Mikael Persson says:

September 24, 2017 at 3:11 pm

Perhaps this is long since dead, but I wanted to give an example where “bitrot” is quite common. Plenty of laptops still have 2.5″ mechanical hdds, if the drive is spinning and you pick up the laptop, it is quite likely to cause a few kilobytes of sequential broken data. Switch to zfs, activate copies x2 and the errors which the drive could notice, but not fix, are no longer a problem. Drive abuse to be sure, but quite common non the less.

Reply
1. admin says:
  
  September 25, 2017 at 12:34 am
  
  It’s pretty hard to cause the damage you’re talking about, but the damage to the disk surface will be caught by the on-disk error correcting code if this happens. It is extremely unlikely that physical damage to the platter surface will cause data damage that can fool the ECC.
  
  Reply
  1. Ryt says:
    
    January 1, 2018 at 10:43 am
    
    I don’t like the idea that you simply assume the hard drive hardware ALWAYS catches these errors, and I think that is your major flaw in all of your arguments. I worked in aerospace, where you are not allowed to assume any hardware is flawless at any point in time, therefore redundant checks are always needed. Imagine a plane with only one alarm system on the hardware to tell you if something is wrong…. that’s a jet I dont want to be on, just in case something goes wrong and isn’t detected in time to stop further problems.
    
    The CPU overhead of zfs is almost nothing with modern hardware that usually sits 80% idle anyways. 1% of storage for some extra security, literally cost me less than $10 of harddrive space on my 7 drives, but the benifits of time savings using “zfs send” to save backups and replicate data is far more valuable. Time for me is way more important than saving a few bucks worth of storage.

(Data for locating words and elements)

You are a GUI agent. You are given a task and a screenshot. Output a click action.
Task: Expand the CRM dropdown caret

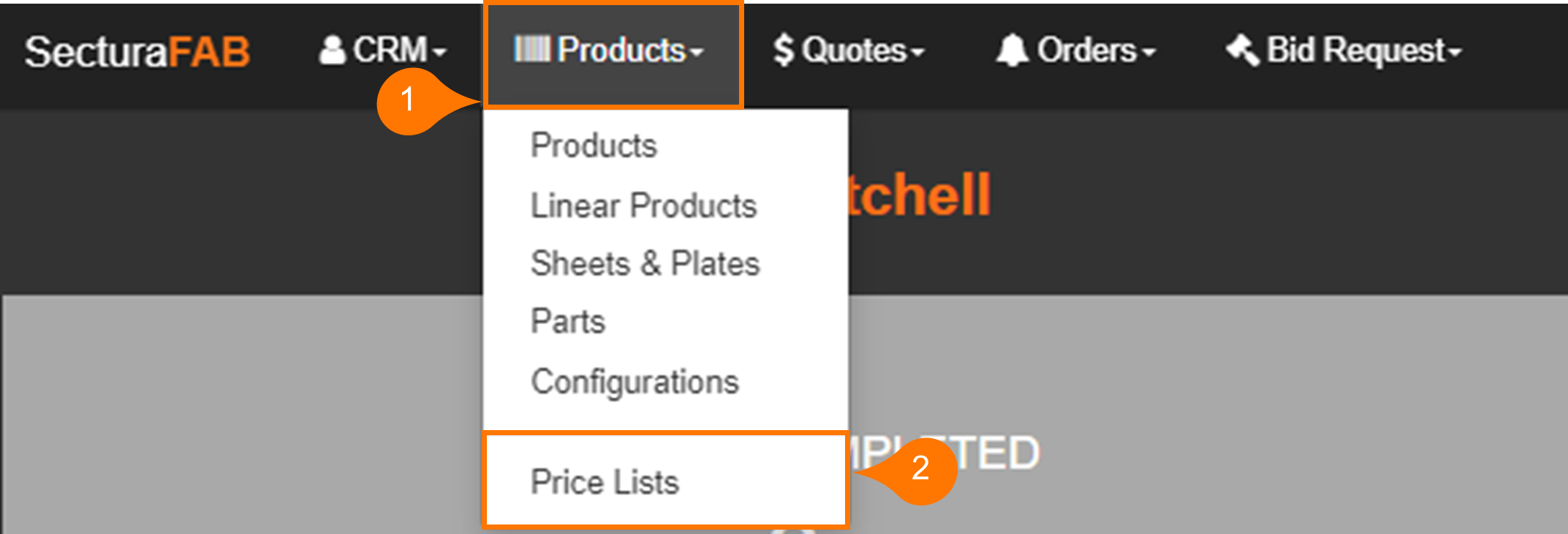439,53
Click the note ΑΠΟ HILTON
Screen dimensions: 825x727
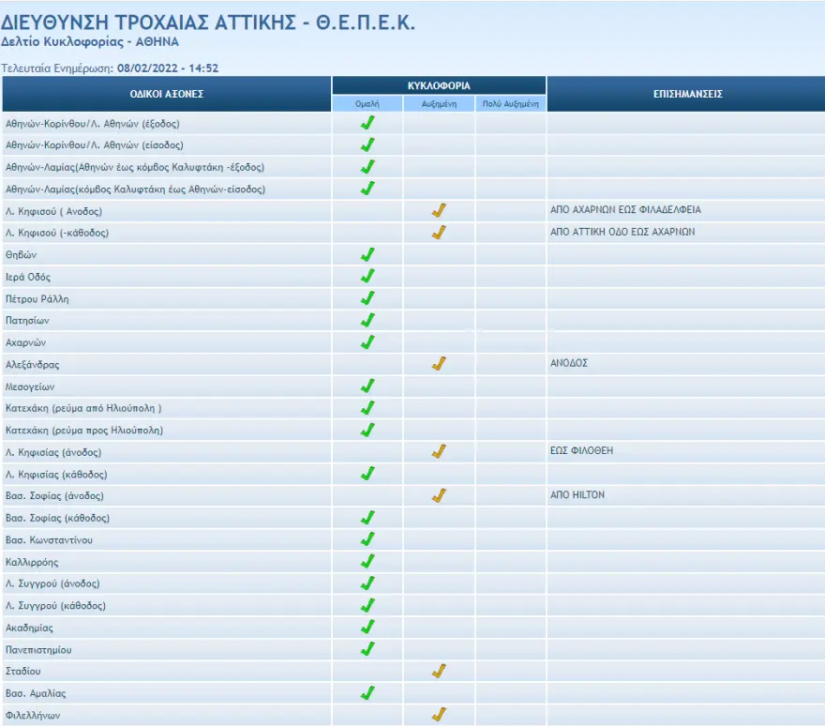pos(577,495)
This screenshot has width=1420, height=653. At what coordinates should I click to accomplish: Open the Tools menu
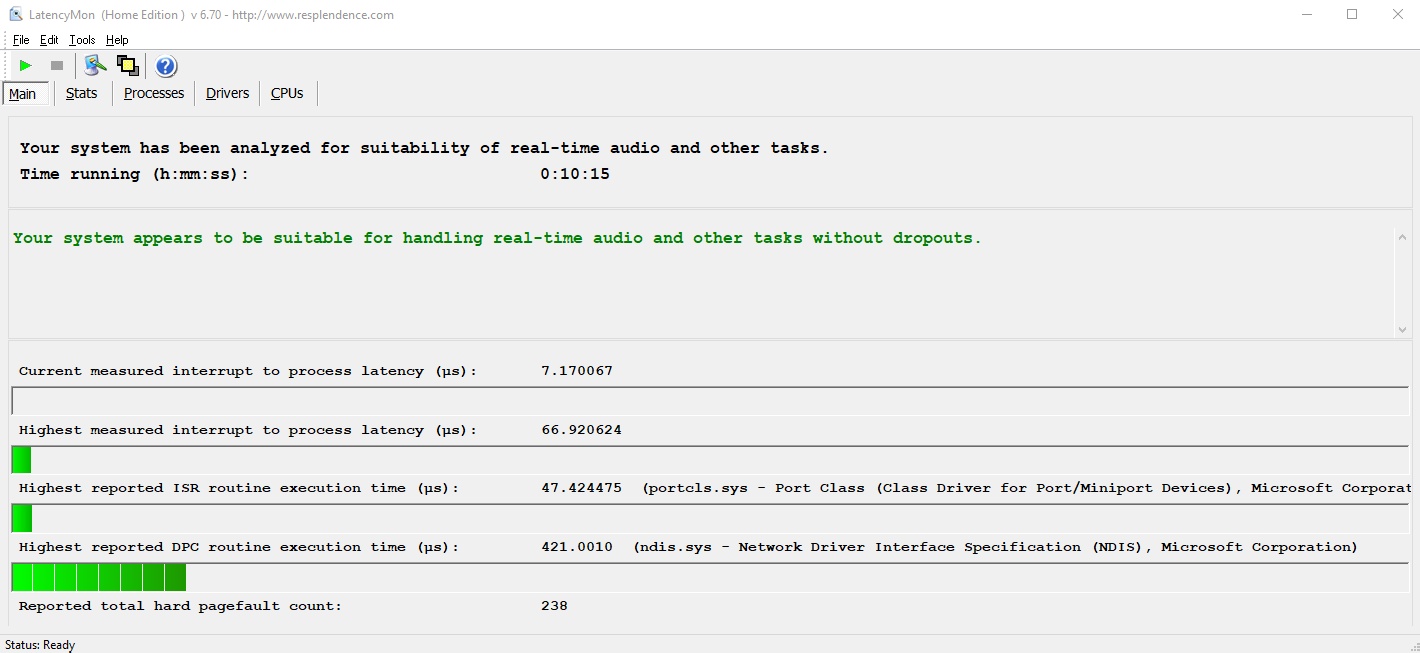(82, 40)
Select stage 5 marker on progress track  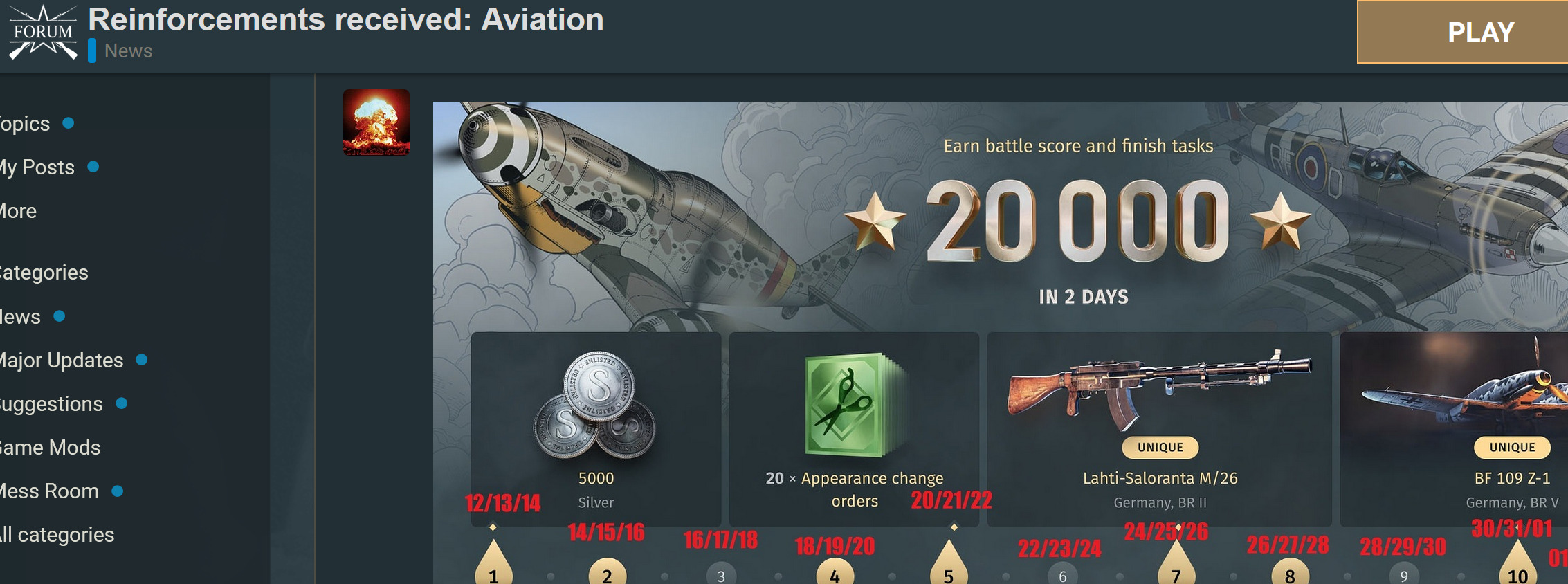click(949, 564)
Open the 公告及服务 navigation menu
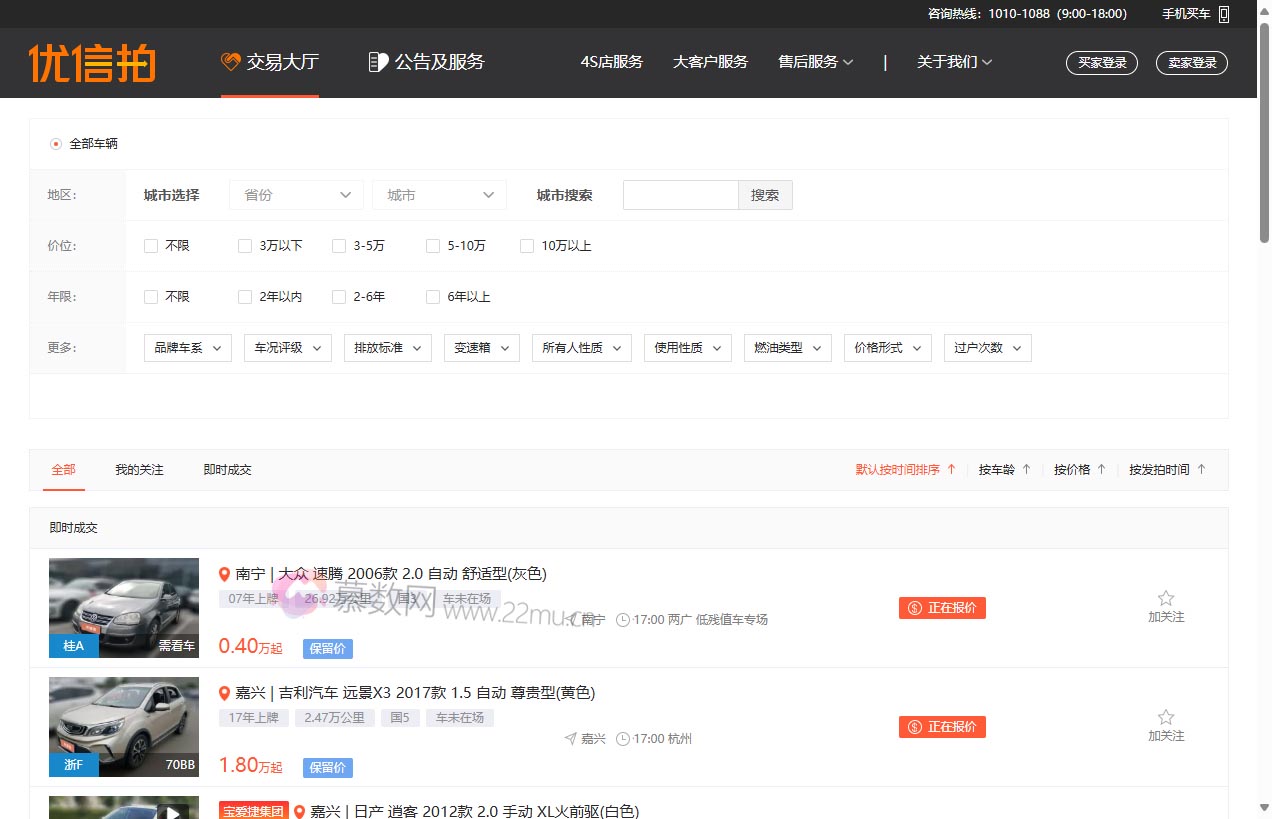Screen dimensions: 1272x819 point(426,62)
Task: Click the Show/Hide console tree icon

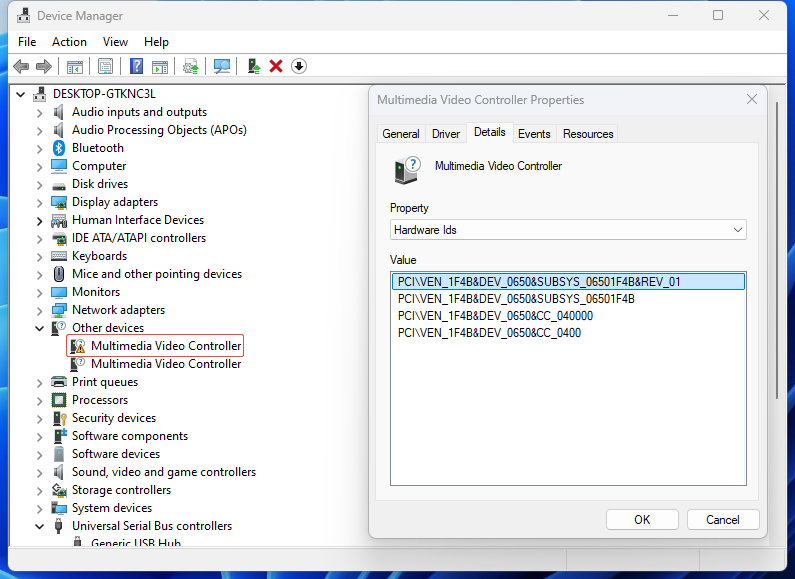Action: [x=74, y=66]
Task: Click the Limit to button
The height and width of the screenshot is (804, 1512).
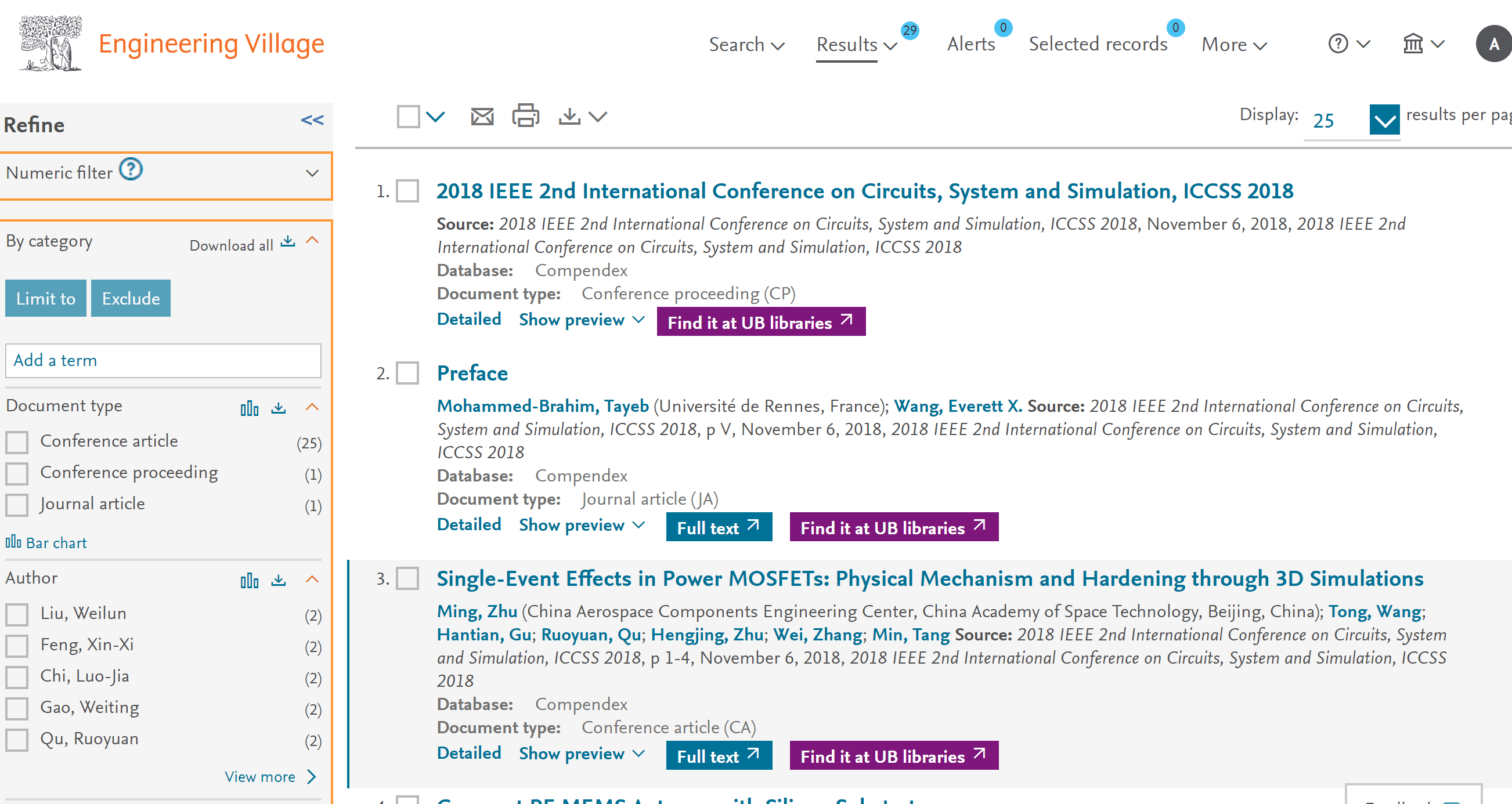Action: [46, 299]
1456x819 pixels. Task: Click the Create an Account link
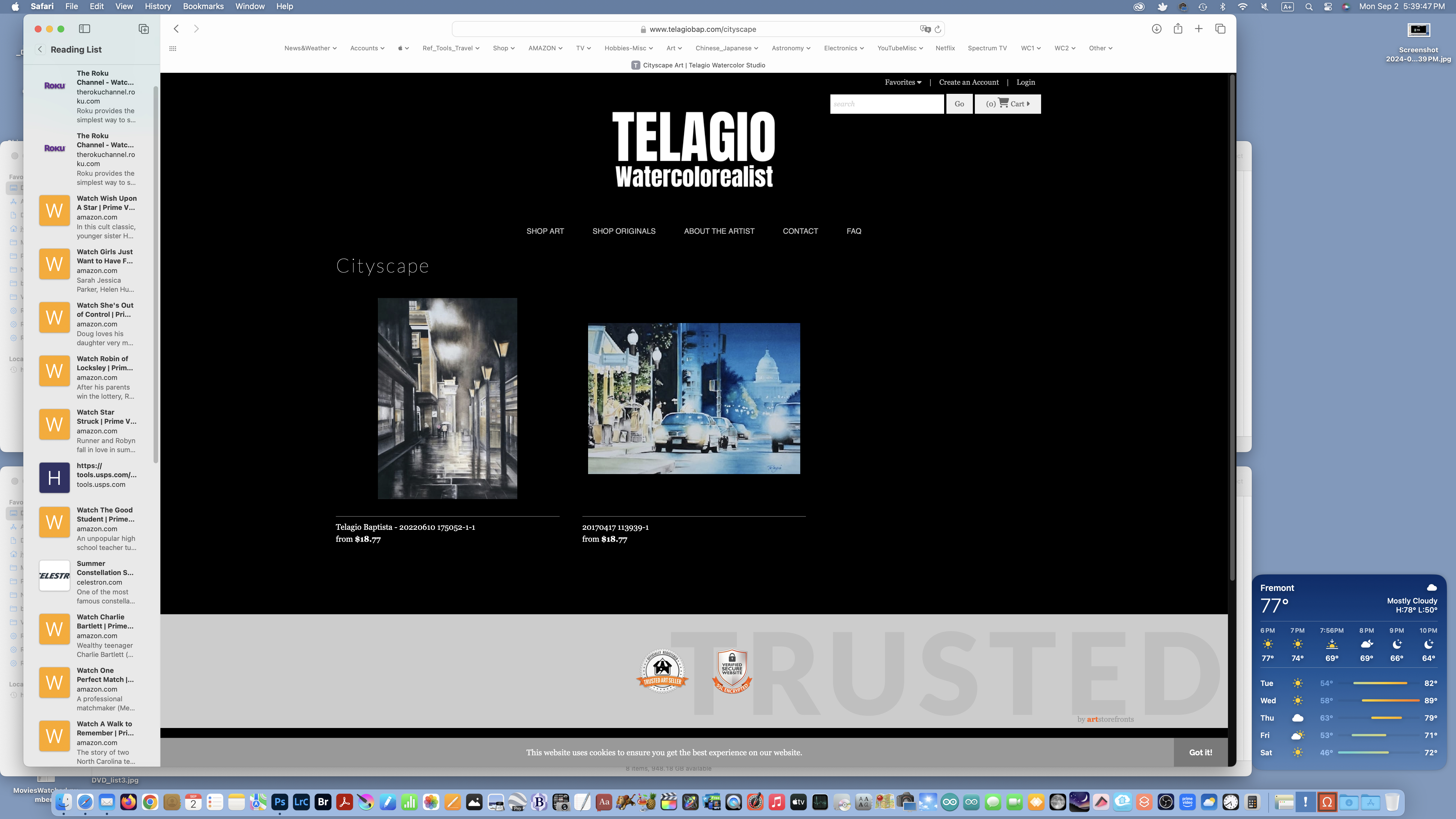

**SHORT EXERCISE:** From the ZFS comment thread, reproduce everything from "It’s pretty hard" down to "stop further problems." word for word.

**WORKED SOLUTION:**
It’s pretty hard to cause the damage you’re talking about, but the damage to the disk surface will be caught by the on-disk error correcting code if this happens. It is extremely unlikely that physical damage to the platter surface will cause data damage that can fool the ECC.
  
  Reply
  1. Ryt says:
    
    January 1, 2018 at 10:43 am
    
    I don’t like the idea that you simply assume the hard drive hardware ALWAYS catches these errors, and I think that is your major flaw in all of your arguments. I worked in aerospace, where you are not allowed to assume any hardware is flawless at any point in time, therefore redundant checks are always needed. Imagine a plane with only one alarm system on the hardware to tell you if something is wrong…. that’s a jet I dont want to be on, just in case something goes wrong and isn’t detected in time to stop further problems.